Black History Month Day 7: The HBCU Medical Schools
Although Howard University College of Medicine and Meharry Medical College are the most well known HBCUs training physicians, there have actually been 15 different medical schools for African Americans, founded between 1868 and 1975.
- Howard University Medical Department, Washington, DC , 1868 –
- Lincoln University medical Department, Oxford, PA, 1870 – 1876
- Straight University Medical Department, New Orleans, LA 1873-1874
- Meharry Medical College, Nashville, TN, 1876-
- Leonard Medical School at Shaw University, Raleigh, NC, 1882-1918
- Flint Medical College of New Orleans University (now Dillard), 1889-1911
- Louisville National medical College, Louisville, KY, 1888-1910
- Hannibal Medical College, Memphis, TN, 1889-1893
- Knoxville College Medical Department, Knoxville, TN ,1895-1910
- State University medical Department, Louisville, KY, 1899-1903,
- Chattanooga National Medical College, Chattanooga, TN, 1899-1904
- University of West Tennessee College of Physician and Surgeons, Jackson, TN, 1900-1923
- Medico-Chirurgical and Theological College of Christ’s Institution, Baltimore, MD, 1900-1908
- Charles R. Drew Medical School, Los Angeles, CA, 1966-
- Morehouse School of Medicine, Atlanta, GA, 1975-
Howard University created the first school. The second was a medical department started at Lincoln University in PA in 1870. Unfortunately it only lasted for 4 years before succumbing to lack of funding. The third was the medical department at Straight University in New Orleans, formed in 1873, which later merged into Dillard University. This school only lasted 1 year. Next was Meharry Medical College. Meharry was a department in the now defunct Central Tennessee College. It was started with a $15,000 endowment from Samuel Meharry in 1876. The school expanded and developed a dental branch, a pharmacy extension and later an allied health department. The Leonard Medical School at Shaw University started in 1882 was a relatively successful school, graduating nearly 400 doctors until its closing in 1918. Flint Medical College graduated over 100 doctors between 1889 and 1911. Louisville National Medical College also graduated over 100 doctors. In comparison, the Hannibal Medical College, only graduated 5 students before it was closed 4 years after it opened. The school at the University of West Tennessee was extremely poorly regarded. Although it granted 150 medical diplomas, 46 states, including Tennessee, refused to recognize its graduates. It closed in 1923. Little is known about Medico-Chirurgical and Theological College of Christ’s Institution, other than its existence in Baltimore, MD between 1900 and 1908.
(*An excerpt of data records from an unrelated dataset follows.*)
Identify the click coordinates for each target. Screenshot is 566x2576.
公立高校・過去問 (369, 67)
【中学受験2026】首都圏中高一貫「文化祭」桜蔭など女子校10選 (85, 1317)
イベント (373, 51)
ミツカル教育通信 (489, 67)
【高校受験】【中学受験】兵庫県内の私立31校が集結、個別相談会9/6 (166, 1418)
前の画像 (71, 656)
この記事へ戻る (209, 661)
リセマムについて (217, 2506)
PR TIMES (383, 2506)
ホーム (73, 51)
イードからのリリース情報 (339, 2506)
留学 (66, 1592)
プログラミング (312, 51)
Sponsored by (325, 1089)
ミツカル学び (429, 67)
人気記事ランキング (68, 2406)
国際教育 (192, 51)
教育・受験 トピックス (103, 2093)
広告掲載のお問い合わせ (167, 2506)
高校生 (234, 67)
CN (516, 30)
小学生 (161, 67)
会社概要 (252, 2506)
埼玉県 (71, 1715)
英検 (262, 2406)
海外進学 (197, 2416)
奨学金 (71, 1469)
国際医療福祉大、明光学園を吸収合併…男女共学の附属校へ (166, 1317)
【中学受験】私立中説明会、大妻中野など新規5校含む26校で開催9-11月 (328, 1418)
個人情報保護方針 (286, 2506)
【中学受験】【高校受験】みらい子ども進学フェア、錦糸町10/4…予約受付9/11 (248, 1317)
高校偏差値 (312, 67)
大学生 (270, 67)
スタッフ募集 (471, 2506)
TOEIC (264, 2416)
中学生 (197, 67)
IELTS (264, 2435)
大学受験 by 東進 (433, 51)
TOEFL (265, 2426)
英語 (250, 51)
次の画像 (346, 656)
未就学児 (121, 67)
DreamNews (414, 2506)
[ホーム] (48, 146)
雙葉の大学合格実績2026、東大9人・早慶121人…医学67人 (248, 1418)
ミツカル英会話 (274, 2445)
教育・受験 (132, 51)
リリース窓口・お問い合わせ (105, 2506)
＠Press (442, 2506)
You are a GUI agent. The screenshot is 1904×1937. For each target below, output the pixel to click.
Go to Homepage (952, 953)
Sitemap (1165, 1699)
In 1904 the American Medical Association created the Council on Medical Education (CME) whose objective was to restructure American medical education. At its first annual meeting, the CME adopted two standards: one laid down the minimum prior education required for admission to a medical school, the other defined a medical education as consisting of two years training in human anatomy and physiology by two years of clinical work in a teaching hospital. In 1908, the CME asked the Carnegie Foundation to survey American medical education, so as to promote the CME’s reformist agenda and hasten the elimination of medical schools that failed to meet the CME’s standards. In 1910, The Carnegie Foundation commissioned Abraham Flexner to study medical institutions in the US and Canada. The Flexner Report examined schools in terms of entrance requirements, teaching staff, financial background and learning and medical facilities. And most African-American medical schools were found lacking. In his report he stated: “Of the seven medical schools for negroes in the United States, five are at this moment in no position to make any contribution of value.” From that moment on, the Flint, Leonard, Knoxville, Memphis and Louisville Schools were condemned to a quick death. In contrast, Howard and Meharry were able to secure the necessary funding to bring their schools into compliance with the new standards.
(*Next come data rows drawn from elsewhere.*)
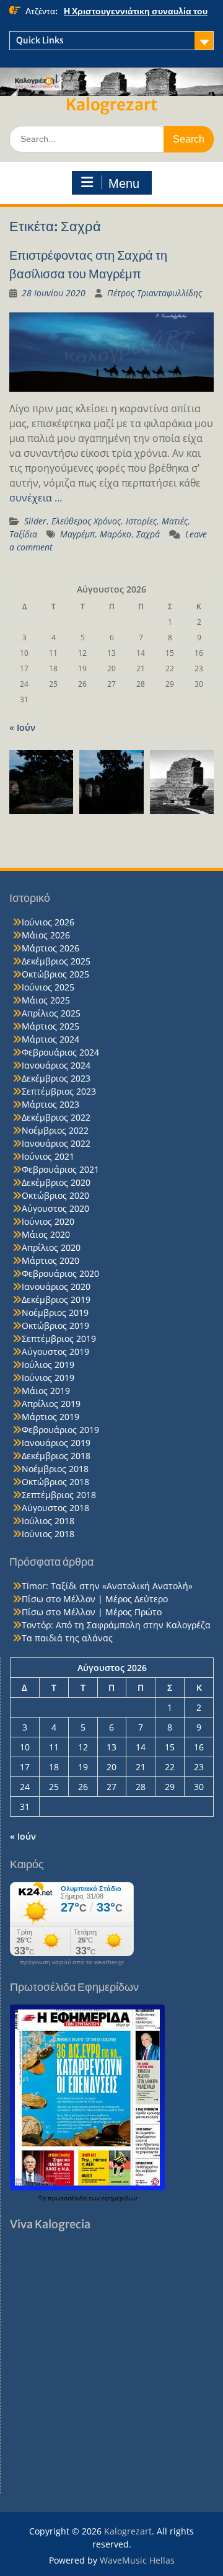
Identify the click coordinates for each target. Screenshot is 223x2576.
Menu (123, 183)
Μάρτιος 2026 (50, 948)
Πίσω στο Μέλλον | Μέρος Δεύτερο (95, 1599)
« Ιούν (22, 727)
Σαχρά (148, 534)
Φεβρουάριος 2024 (60, 1052)
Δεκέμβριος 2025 (56, 961)
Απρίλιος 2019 (51, 1403)
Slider (35, 521)
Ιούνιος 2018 (48, 1534)
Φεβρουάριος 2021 (60, 1169)
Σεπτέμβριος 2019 (59, 1338)
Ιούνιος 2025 (48, 987)
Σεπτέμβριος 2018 (59, 1495)
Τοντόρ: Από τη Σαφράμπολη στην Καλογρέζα (116, 1625)
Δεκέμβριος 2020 (56, 1182)
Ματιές (175, 521)
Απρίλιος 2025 (51, 1013)
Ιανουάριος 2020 (56, 1286)
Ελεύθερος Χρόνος (86, 521)
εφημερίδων (119, 2198)
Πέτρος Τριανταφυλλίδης (154, 293)
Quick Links (40, 40)
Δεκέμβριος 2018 (56, 1456)
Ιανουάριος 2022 (56, 1143)
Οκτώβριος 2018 (55, 1482)
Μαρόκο (115, 534)
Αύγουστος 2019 (55, 1351)
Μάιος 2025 (46, 1000)
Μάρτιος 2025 (50, 1026)
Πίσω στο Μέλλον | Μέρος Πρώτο (92, 1612)
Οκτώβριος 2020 (55, 1195)
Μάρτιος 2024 (50, 1039)
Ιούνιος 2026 (48, 922)
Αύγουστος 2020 (55, 1208)
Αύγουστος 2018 (55, 1508)
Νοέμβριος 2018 (55, 1469)
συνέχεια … (35, 498)
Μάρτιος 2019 (50, 1417)
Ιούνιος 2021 (48, 1156)
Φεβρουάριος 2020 (60, 1273)
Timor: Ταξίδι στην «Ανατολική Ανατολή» (107, 1586)
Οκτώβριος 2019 (55, 1325)
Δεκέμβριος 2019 (56, 1299)
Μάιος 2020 (46, 1234)
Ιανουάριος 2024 (56, 1065)
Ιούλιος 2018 (48, 1521)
As medical schools have integrated and African-American medical students have more choices, Howard and Meharry have narrowed their focus toward students who are interested in community service and practicing in underserved communities, particularly as primary care physicians. For example, a 2010 study published in the Annals of Internal Medicine noted that Meharry is the fourth largest producer of primary care physicians in the nation.
Two new medical schools have come into being in the 20th century: The Charles Drew University of Medicine and Science in Los Angeles (Watts), CA, founded in 1966 and Morehouse School of Medicine in Atlanta, GA, founded in 1975. These schools, like Howard and Meharry are focused on developing physicians who are interested in practicing in underserved communities.